T.S. : Nous ne sommes pas dans un cas de coup d’Etat militaire au Burkina Faso, dans le sens d’une conspiration de quelques militaires gradés qui se rebellent, prennent les armes et renversent le pouvoir en place. Ici, nous vivions une situation de crise qui durait depuis un mois. Il a fallu alors choisir son camp. D’un côté, le pouvoir en place avec ses alliés civils et militaires. De l’autre, tous ceux – civils et militaires – qui étaient contre ce pouvoir.

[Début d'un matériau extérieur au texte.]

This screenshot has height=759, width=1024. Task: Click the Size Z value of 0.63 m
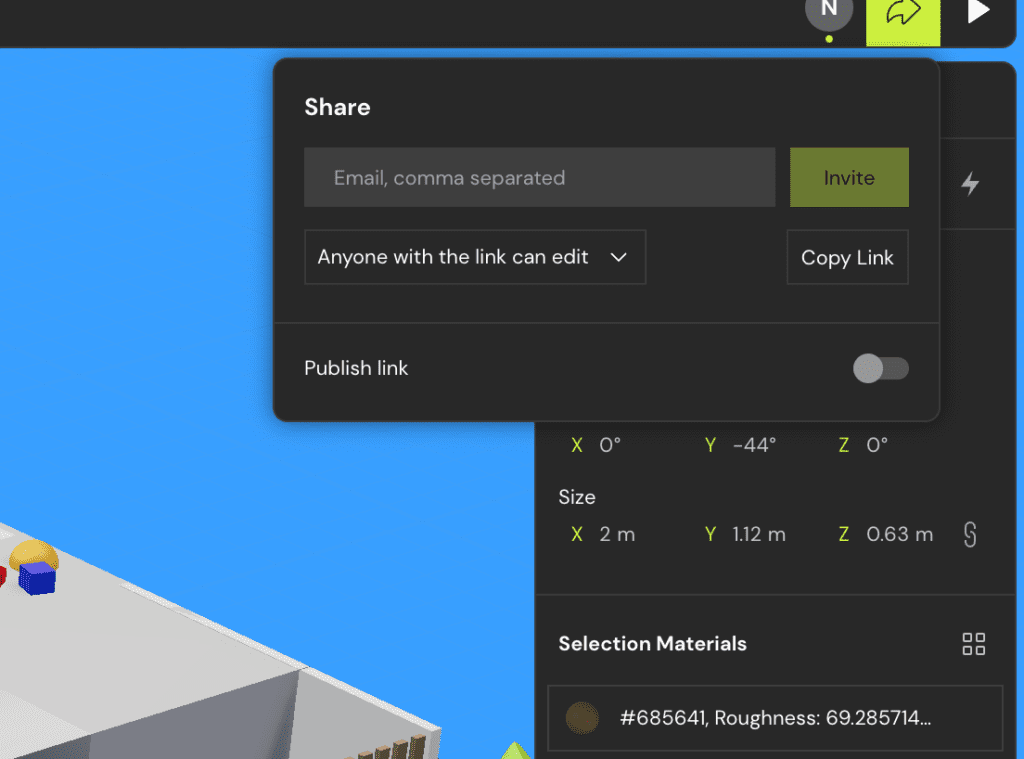[899, 535]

Evidemment, dans une épreuve de force de ce genre, on a besoin d’armes. Et l’action militaire y joue un rôle important. Cette action militaire est généralement plus aisée pour les militaires, dans la mesure où elle relève de leur profession. Mais, par-dessus tout, c’était la position vis-à-vis du peuple et la position de classe qui importaient. Chacun a choisi en connaissance de cause.

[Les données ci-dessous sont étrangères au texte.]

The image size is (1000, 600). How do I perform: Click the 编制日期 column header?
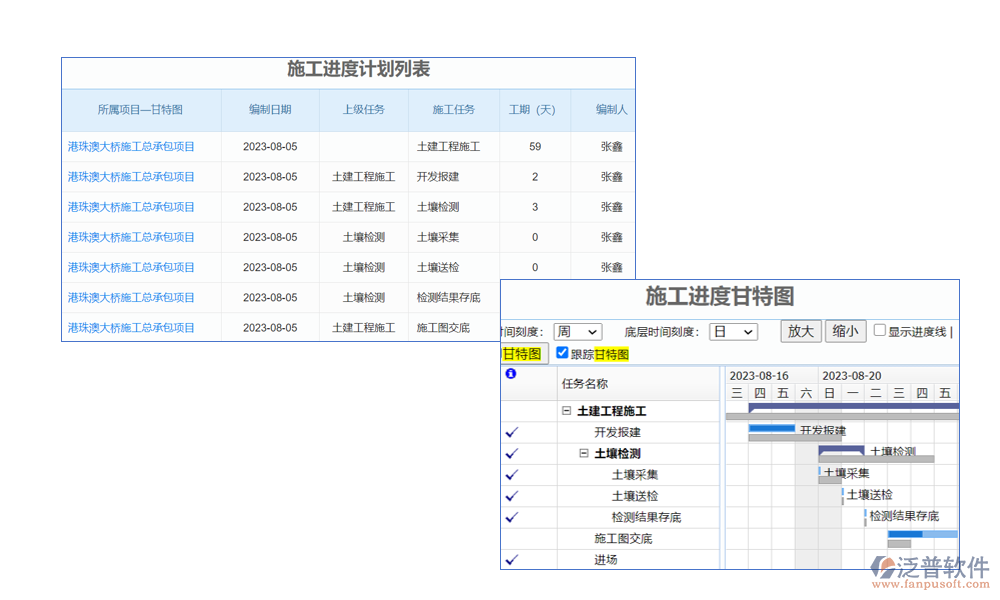[270, 110]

Du reste, les militaires qui sont rentrés à Ouagadougou pour prendre le pouvoir n’étaient pas plus nombreux. Alors, s’il ne s’était agi que d’une simple question de force militaire, ils auraient été perdants. En réalité, le peuple s’est mobilisé spontanément avant que les militaires n’arrivent.
Ce n’étaient donc pas un coup d’Etat militaire. Nous avons arraché le pouvoir au régime en place, malgré l’aide de ses alliés nationaux et étrangers. Car, nous étions menacés d’invasion par d’autres armées, d’autres pouvoirs.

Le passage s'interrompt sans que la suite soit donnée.